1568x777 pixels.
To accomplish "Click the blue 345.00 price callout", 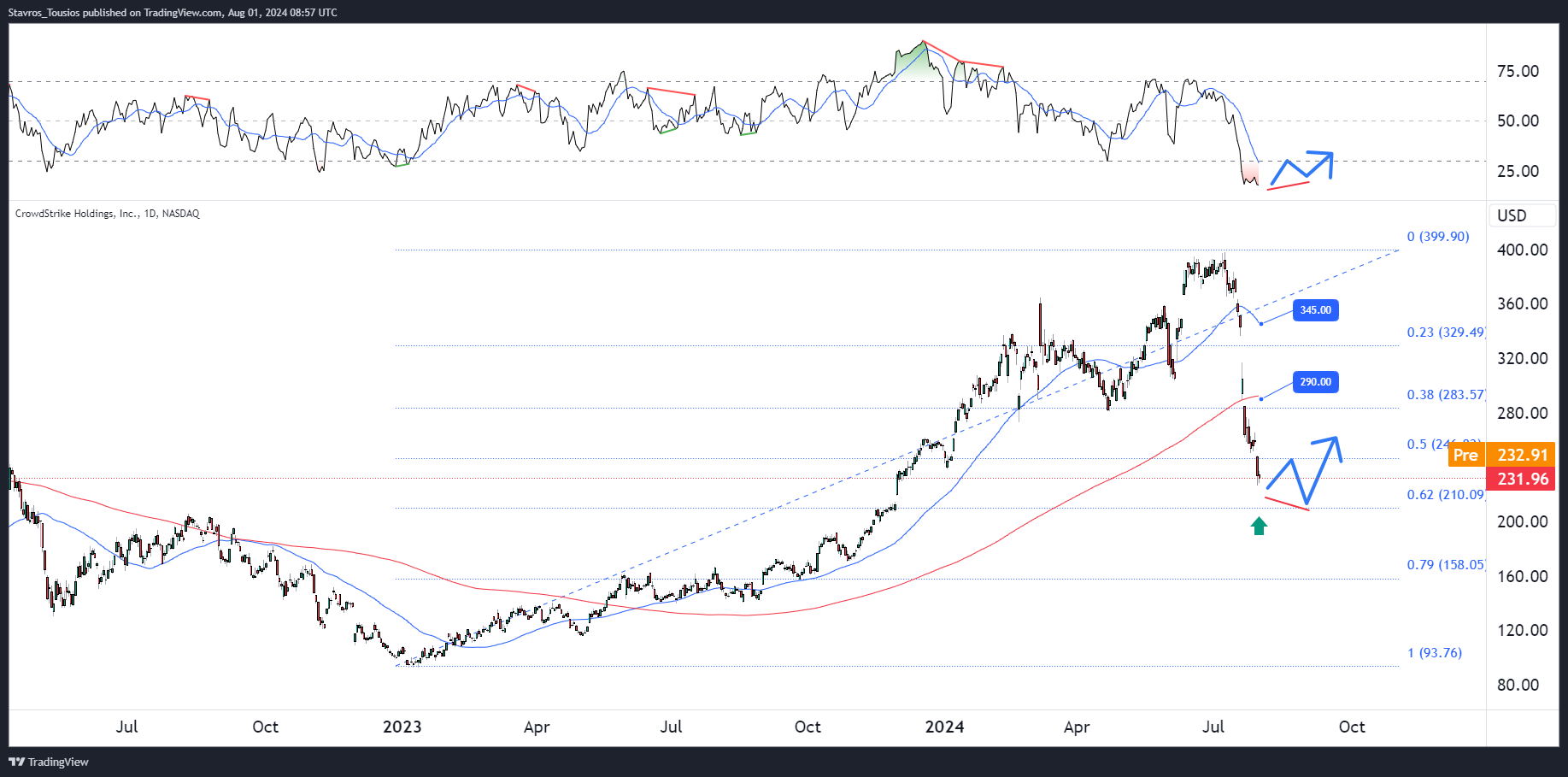I will coord(1315,310).
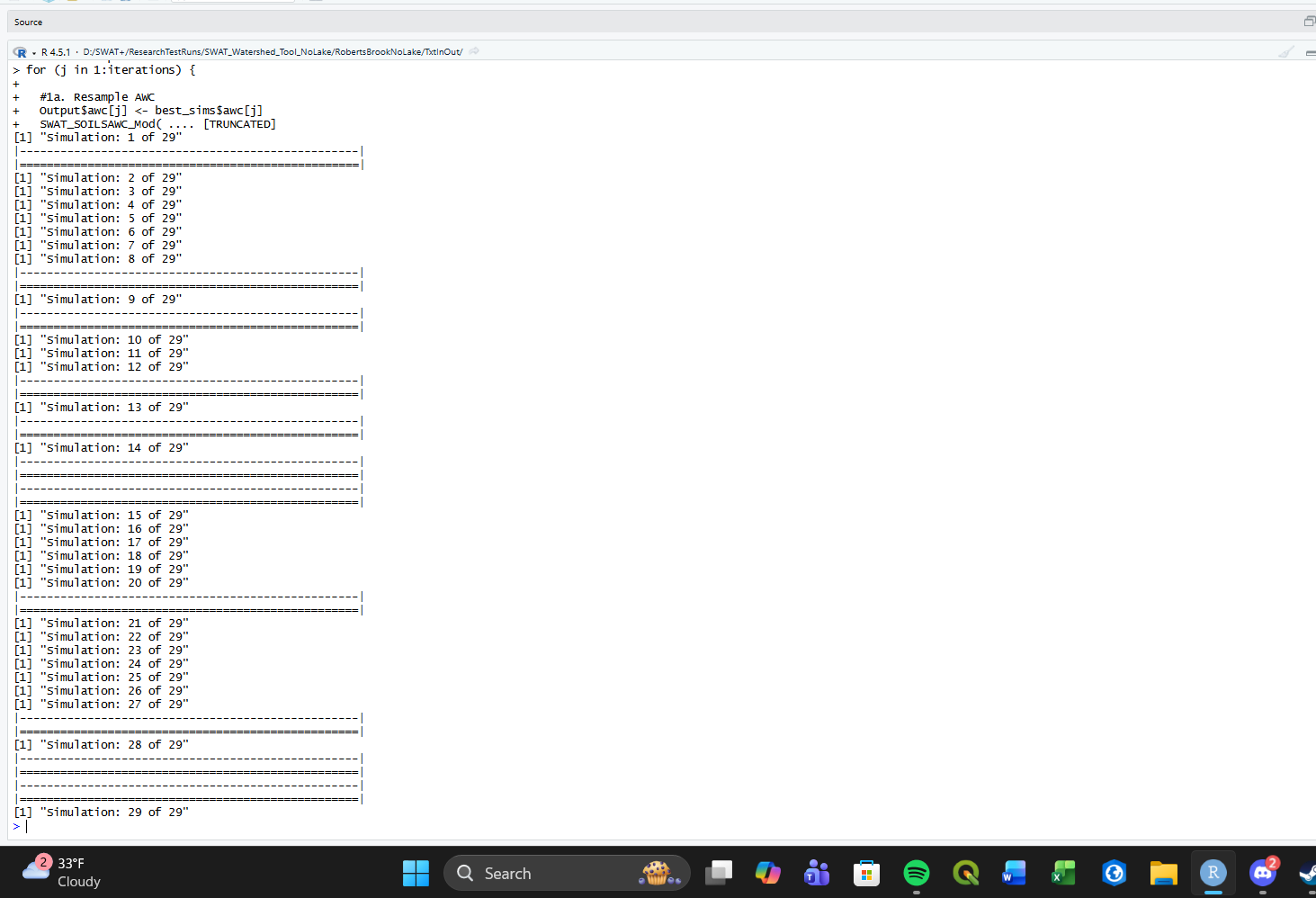Viewport: 1316px width, 898px height.
Task: Click the Source pane header label
Action: [x=28, y=22]
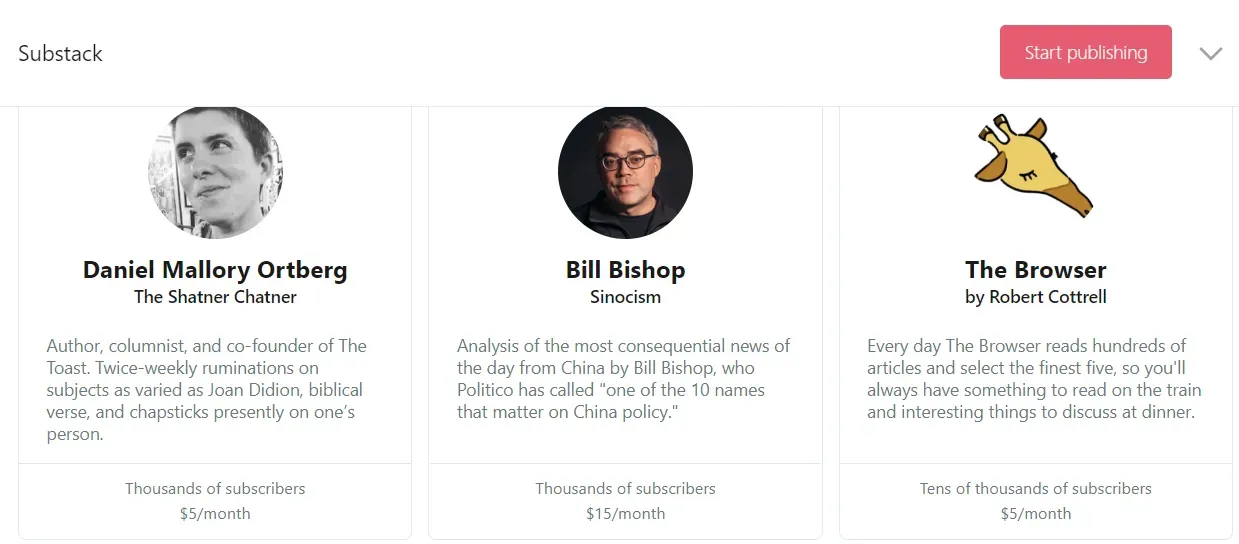Open Daniel Mallory Ortberg's profile photo

(215, 172)
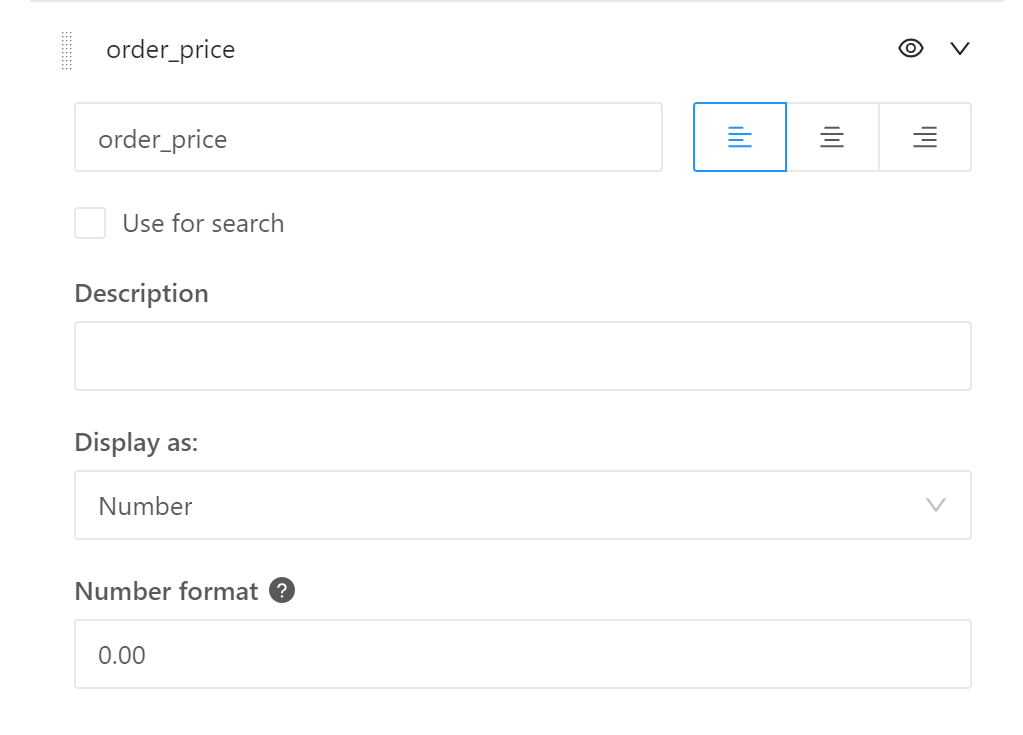Align order_price column text center

pyautogui.click(x=832, y=137)
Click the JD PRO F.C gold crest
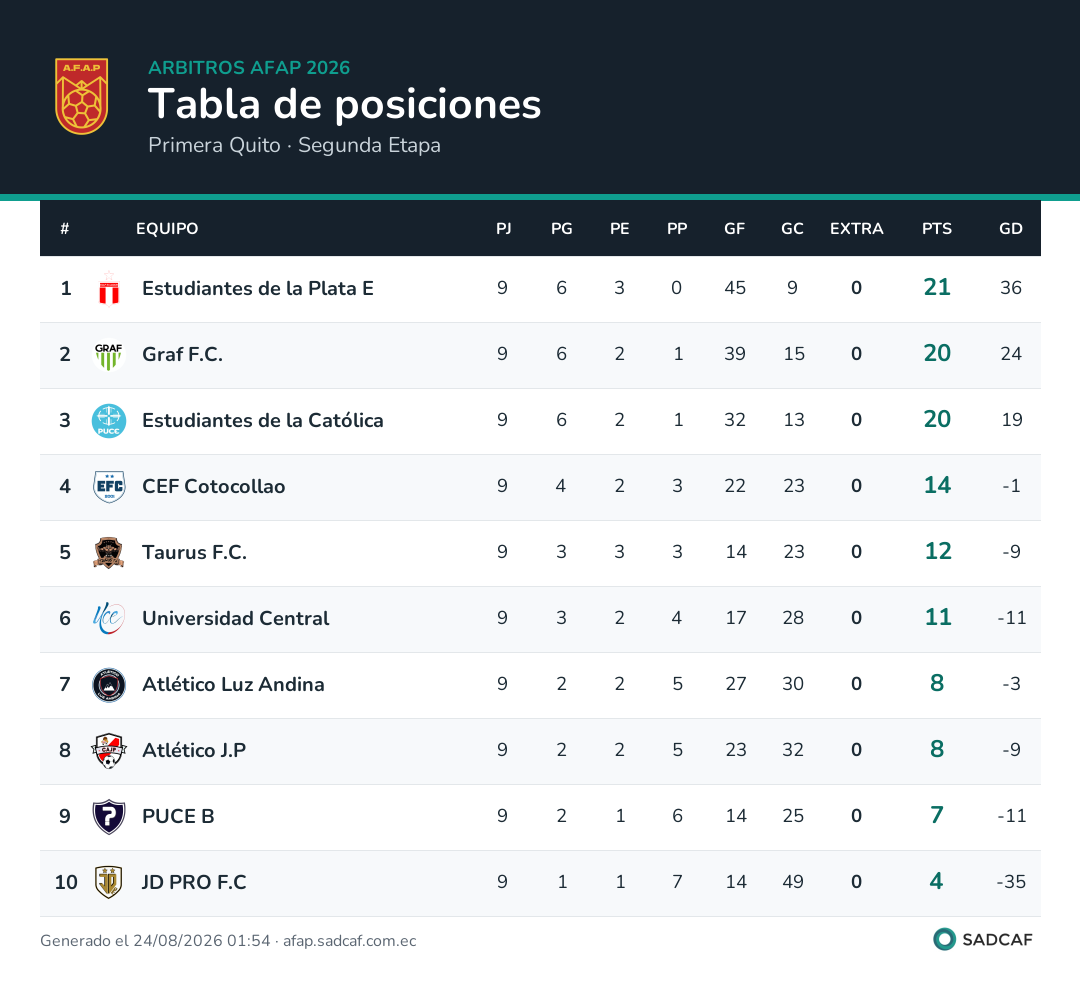This screenshot has width=1080, height=992. coord(109,882)

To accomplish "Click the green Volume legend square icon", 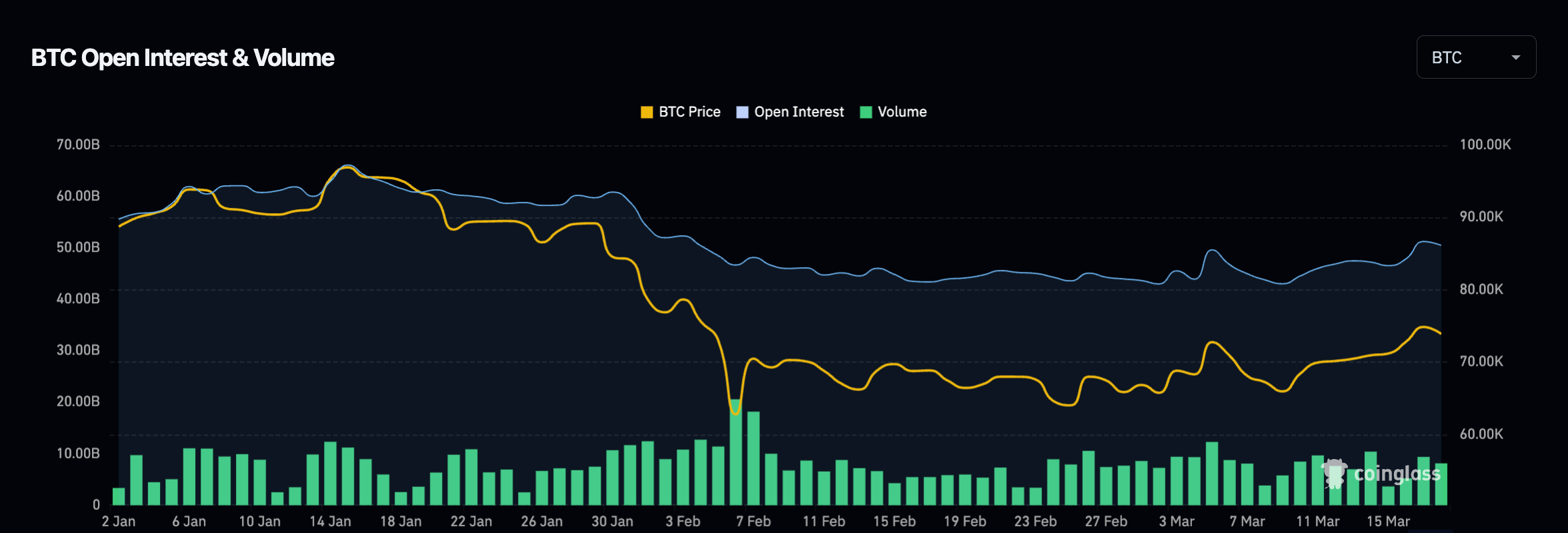I will pyautogui.click(x=866, y=113).
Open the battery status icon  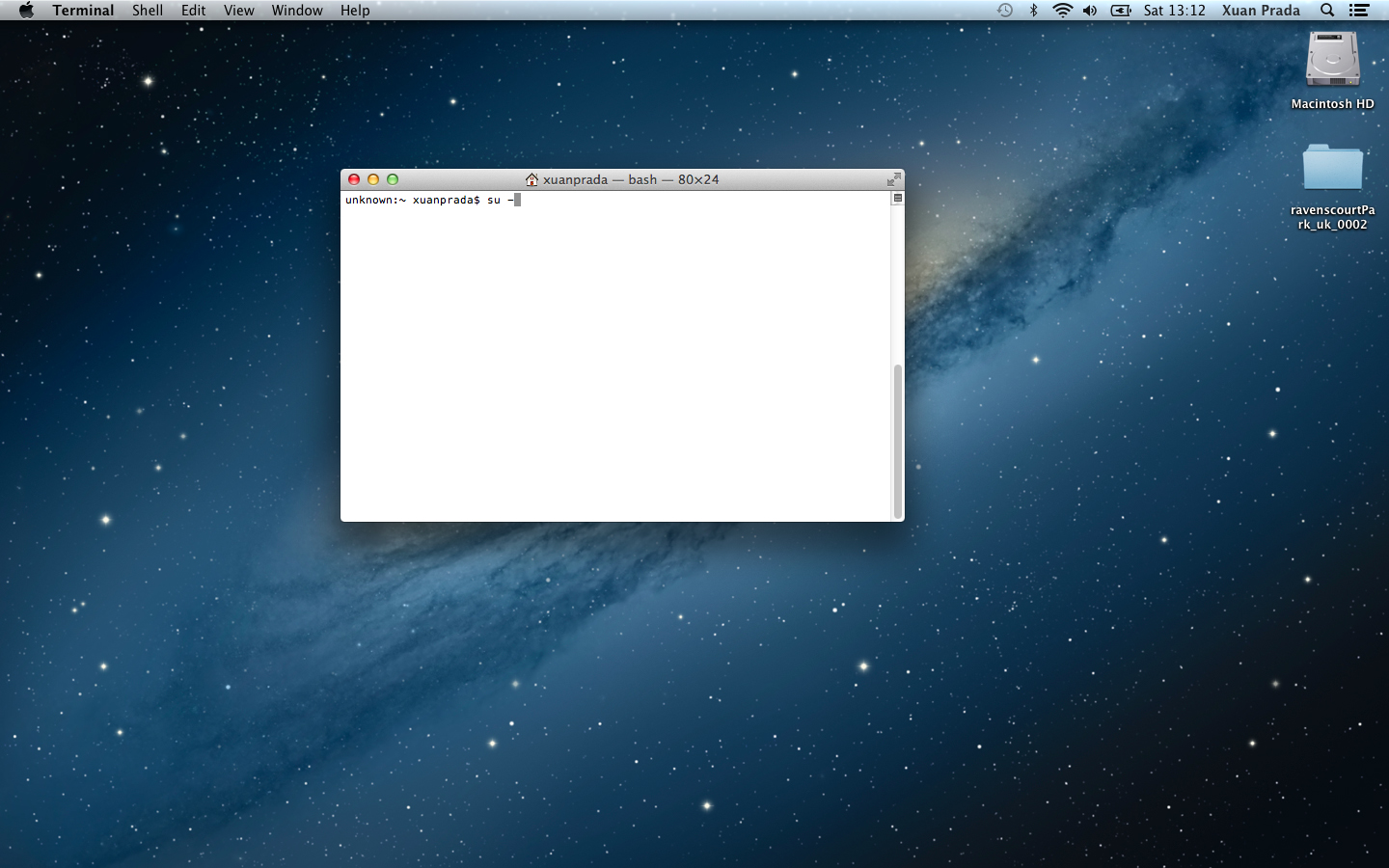pos(1121,11)
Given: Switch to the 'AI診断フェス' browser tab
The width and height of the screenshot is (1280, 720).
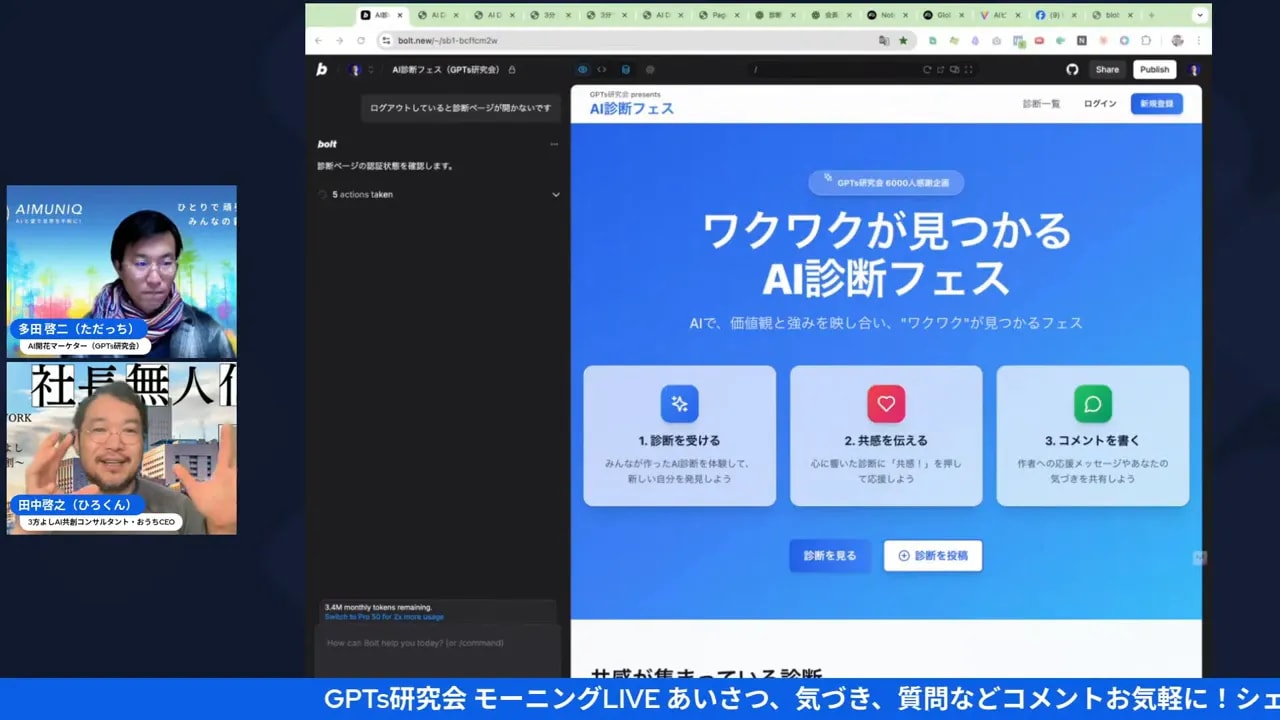Looking at the screenshot, I should click(381, 15).
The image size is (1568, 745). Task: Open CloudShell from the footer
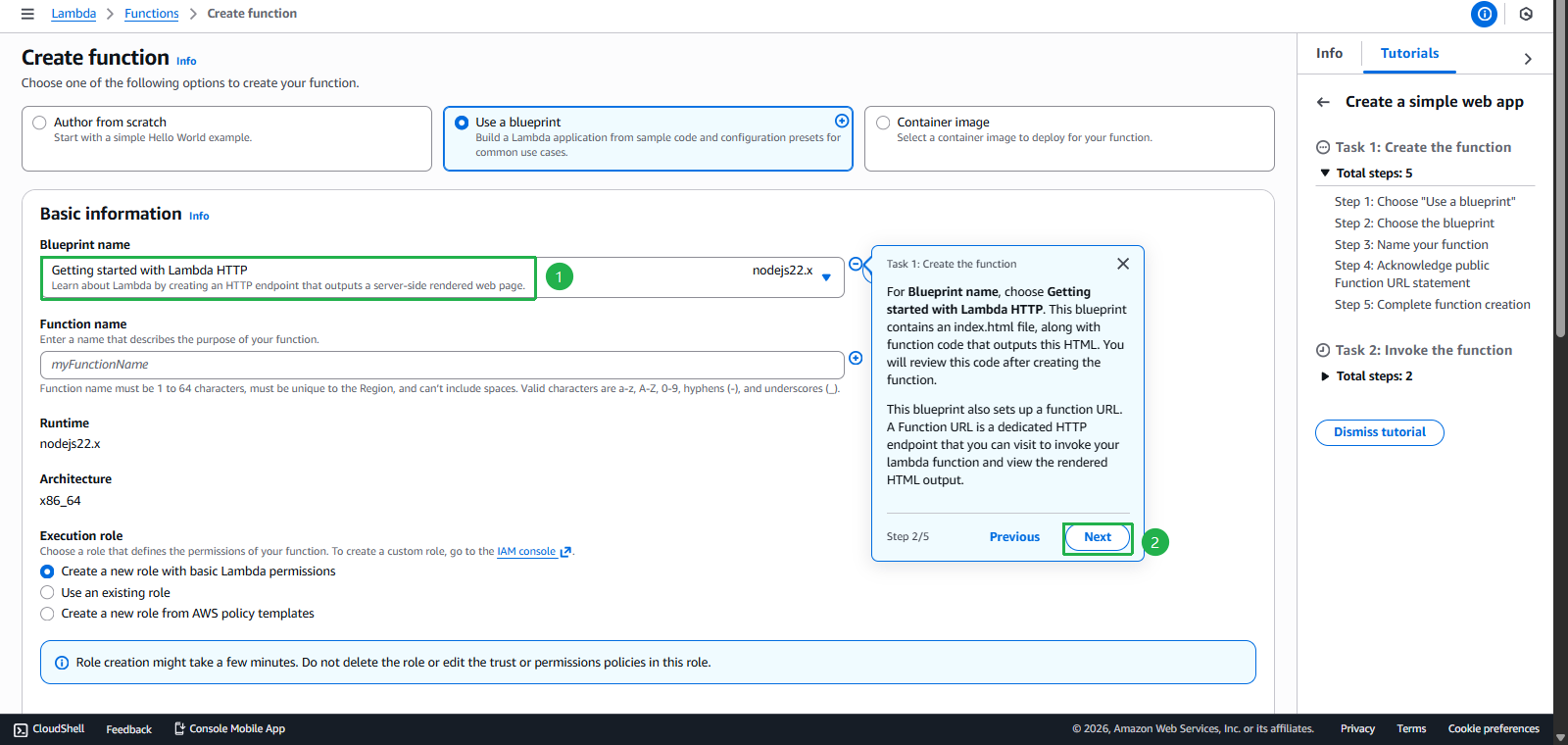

________________________

Output, exactly and without pictures, the lines above that run from the one containing "Given: Switch to the 'AI診断フェス' browser tab" through the last line of the entries, inclusive.

Given: Switch to the 'AI診断フェス' browser tab
The width and height of the screenshot is (1280, 720).
Looking at the screenshot, I should click(381, 15).
The image size is (1568, 745). Task: Open CloudShell from the footer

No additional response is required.